_What you should do_: Starting at the beginning of the listing and ending with the line that contains "bar-value-label: 54.2 is", copy those lines again, substituting "Find" for "Identify" and leaving everything else unchanged. Omit the pictures from your copy.

------ Given data ------

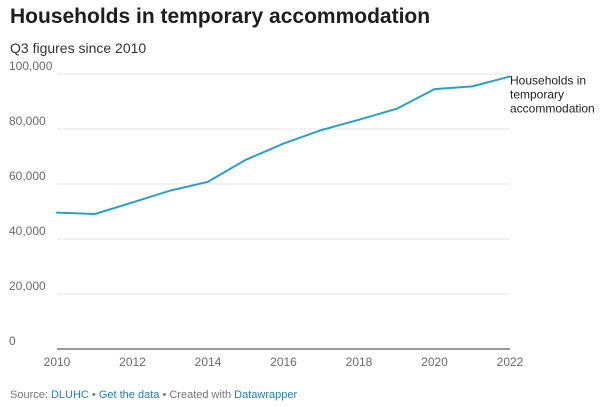  What do you see at coordinates (78, 48) in the screenshot?
I see `chart-subtitle: Q3 figures since 2010` at bounding box center [78, 48].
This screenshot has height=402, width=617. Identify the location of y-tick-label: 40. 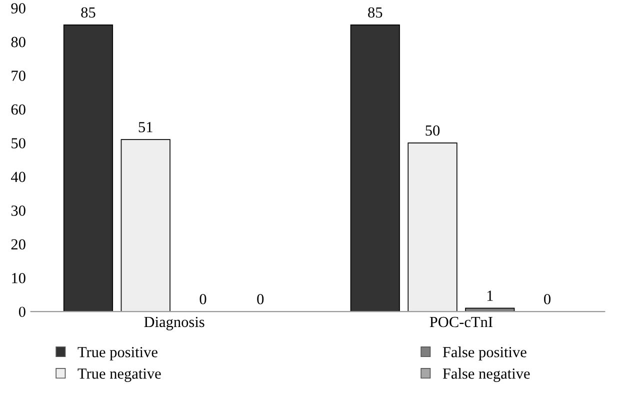
(18, 177).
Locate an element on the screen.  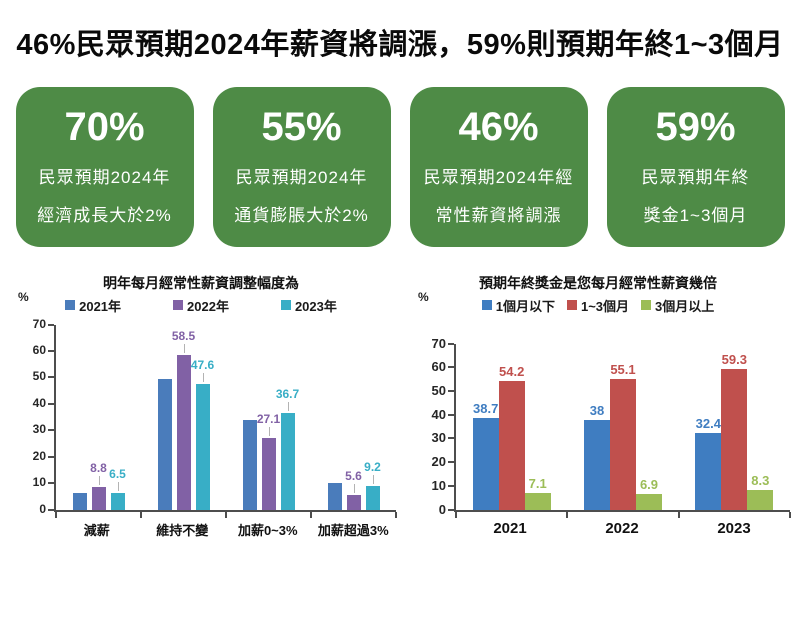
bar-value-label: 54.2 is located at coordinates (512, 371).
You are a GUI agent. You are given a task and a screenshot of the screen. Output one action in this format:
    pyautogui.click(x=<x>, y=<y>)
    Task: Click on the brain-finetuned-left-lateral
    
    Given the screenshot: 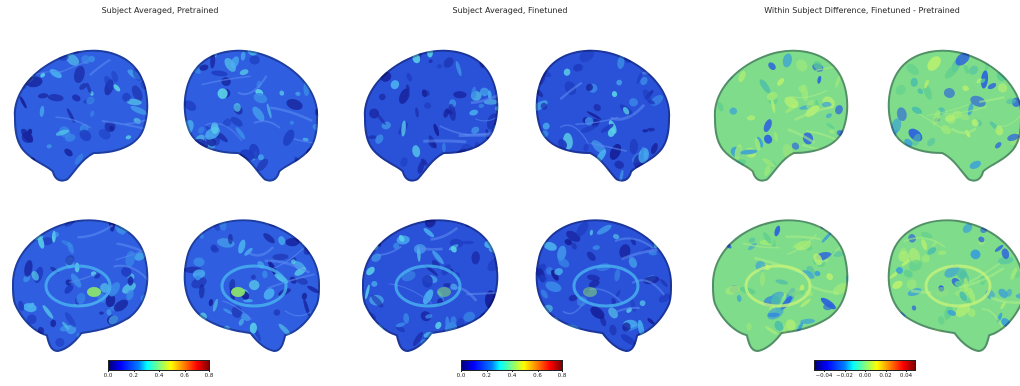 What is the action you would take?
    pyautogui.click(x=431, y=116)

------

_Your solution_:
  What do you see at coordinates (78, 48) in the screenshot?
I see `chart-subtitle: Q3 figures since 2010` at bounding box center [78, 48].
This screenshot has height=402, width=617. Find the location of y-tick-label: 40. 
(18, 177).
Locate an element on the screen.  
bar-value-label: 54.2 is located at coordinates (512, 371).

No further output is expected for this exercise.